(Pointing records for text and elements)
----

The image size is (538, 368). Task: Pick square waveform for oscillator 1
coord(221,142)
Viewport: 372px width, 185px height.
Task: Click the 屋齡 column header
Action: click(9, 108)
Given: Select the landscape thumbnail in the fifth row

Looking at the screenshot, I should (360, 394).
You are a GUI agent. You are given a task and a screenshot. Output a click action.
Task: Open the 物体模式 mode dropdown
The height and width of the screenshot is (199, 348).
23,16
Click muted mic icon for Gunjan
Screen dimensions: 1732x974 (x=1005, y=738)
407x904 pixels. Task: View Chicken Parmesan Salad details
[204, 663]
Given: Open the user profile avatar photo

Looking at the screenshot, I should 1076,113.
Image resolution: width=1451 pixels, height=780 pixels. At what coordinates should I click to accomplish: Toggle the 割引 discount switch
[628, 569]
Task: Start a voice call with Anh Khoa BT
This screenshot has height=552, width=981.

----

[Exercise instructions]: Copy out the lines of the listing verbatim, beginning at the line that contains "You are a GUI" and continuing through the end of the listing.

[Response to this task]:
You are a GUI agent. You are given a task and a screenshot. Output a click action.
Task: Open the 物体模式 mode dropdown
The height and width of the screenshot is (199, 348).
23,16
Click muted mic icon for Gunjan
Screen dimensions: 1732x974 (x=1005, y=738)
407x904 pixels. Task: View Chicken Parmesan Salad details
[204, 663]
Given: Open the user profile avatar photo

Looking at the screenshot, I should 1076,113.
Image resolution: width=1451 pixels, height=780 pixels. At what coordinates should I click to accomplish: Toggle the 割引 discount switch
[628, 569]
Task: Start a voice call with Anh Khoa BT
This screenshot has height=552, width=981.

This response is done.